A fiber Bragg grating is wavelength tuned (or changed) by stretching the fiber grating. One technique used is to attach the fiber grating to a piezoelectric stretcher (or tuner) which expands as a function of voltage applied to it or to wrap the grating around a cylindrical mandrel which expands when voltage is applied as described in U.S. Pat. No. 5,007,705 entitled "Variable Optical Fiber Bragg Filter Arrangement," to Morey et al. Numerous other stretching techniques have also been employed, as discussed in the aforementioned patent.
However, the amount that the fiber may be stretched (or tensile strained) and, thus, the maximum wavelength tuning range, is limited by the tensile strength of the fiber. In particular, when a Bragg grating is stretched the Bragg grating reflection wavelength change is about 1.2 nanometer(nm)/millistrain in the 1.55 micron wavelength reflection region. Typical communications-grade optical fibers and waveguides are made of Silica or Silicon Dioxide (SiO.sub.2) which has a Young's modulus of 1.02.times.10.sup.7 PSI. Therefore, for a typical optical fiber which is proof tested at 50 kpsi, a maximum safe long-term strain of approximately 1/2% ((.DELTA.L/L)*100; where L is the length of fiber stretched) can be applied without degrading the fiber strength which would eventually cause the fiber to break. This limits the maximum amount of tensile strain Bragg grating reflection wavelength tuning to about 5 nanometers.

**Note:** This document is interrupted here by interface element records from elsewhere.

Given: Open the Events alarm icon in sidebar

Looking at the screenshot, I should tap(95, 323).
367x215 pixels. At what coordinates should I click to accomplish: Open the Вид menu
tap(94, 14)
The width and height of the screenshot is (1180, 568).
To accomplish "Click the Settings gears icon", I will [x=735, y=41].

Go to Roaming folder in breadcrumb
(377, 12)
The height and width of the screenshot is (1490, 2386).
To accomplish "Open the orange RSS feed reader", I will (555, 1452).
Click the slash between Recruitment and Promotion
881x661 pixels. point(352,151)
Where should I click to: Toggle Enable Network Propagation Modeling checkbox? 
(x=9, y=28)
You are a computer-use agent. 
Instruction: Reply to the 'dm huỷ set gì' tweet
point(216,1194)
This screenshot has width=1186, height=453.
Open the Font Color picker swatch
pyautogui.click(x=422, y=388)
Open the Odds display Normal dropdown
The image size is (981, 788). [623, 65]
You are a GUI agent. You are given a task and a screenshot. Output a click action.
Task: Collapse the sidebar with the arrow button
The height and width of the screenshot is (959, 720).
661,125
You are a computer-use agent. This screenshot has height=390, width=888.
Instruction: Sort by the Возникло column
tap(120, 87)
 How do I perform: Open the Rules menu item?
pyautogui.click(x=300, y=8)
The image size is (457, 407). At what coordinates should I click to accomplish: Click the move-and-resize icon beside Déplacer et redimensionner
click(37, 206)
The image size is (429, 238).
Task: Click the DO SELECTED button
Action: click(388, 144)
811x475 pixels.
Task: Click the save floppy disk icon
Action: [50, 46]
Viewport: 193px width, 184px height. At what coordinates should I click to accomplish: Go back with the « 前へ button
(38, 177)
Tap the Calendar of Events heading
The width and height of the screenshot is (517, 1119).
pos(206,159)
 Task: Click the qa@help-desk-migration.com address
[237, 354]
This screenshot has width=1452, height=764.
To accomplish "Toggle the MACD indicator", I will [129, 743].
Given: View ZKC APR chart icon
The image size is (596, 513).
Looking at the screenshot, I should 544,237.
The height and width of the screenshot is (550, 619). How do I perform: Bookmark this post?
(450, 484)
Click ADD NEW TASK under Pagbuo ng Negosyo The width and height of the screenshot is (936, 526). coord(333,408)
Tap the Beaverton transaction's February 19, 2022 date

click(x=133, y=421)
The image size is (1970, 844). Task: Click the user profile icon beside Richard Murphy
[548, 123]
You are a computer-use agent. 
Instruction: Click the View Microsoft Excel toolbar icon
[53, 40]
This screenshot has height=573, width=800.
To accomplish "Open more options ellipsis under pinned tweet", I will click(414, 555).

Alternatively, fiber gratings have been tuned by thermal variation. In that case, the grating is heated which primarily causes the grating to expand and experience a change in refractive index. The change in Bragg reflection wavelength to temperature is approximately 0.011 nm/degree Celsius. The primary adverse effect of thermal tuning is degradation in the amount of reflectivity of the Bragg grating, which is caused by thermal annealing. Such degradation can greatly reduce the usefulness of the gratings. Depending on the particular fiber, fabrication techniques, fiber coating and grating requirements, significant grating degradation can occur at temperatures above about 200 degrees Celsius, thereby limiting practical tuning of the fiber grating to about 2 nanometers.
However, for many applications it is desirable to obtain a fiber Bragg grating which is tunable over as large a wavelength range as possible.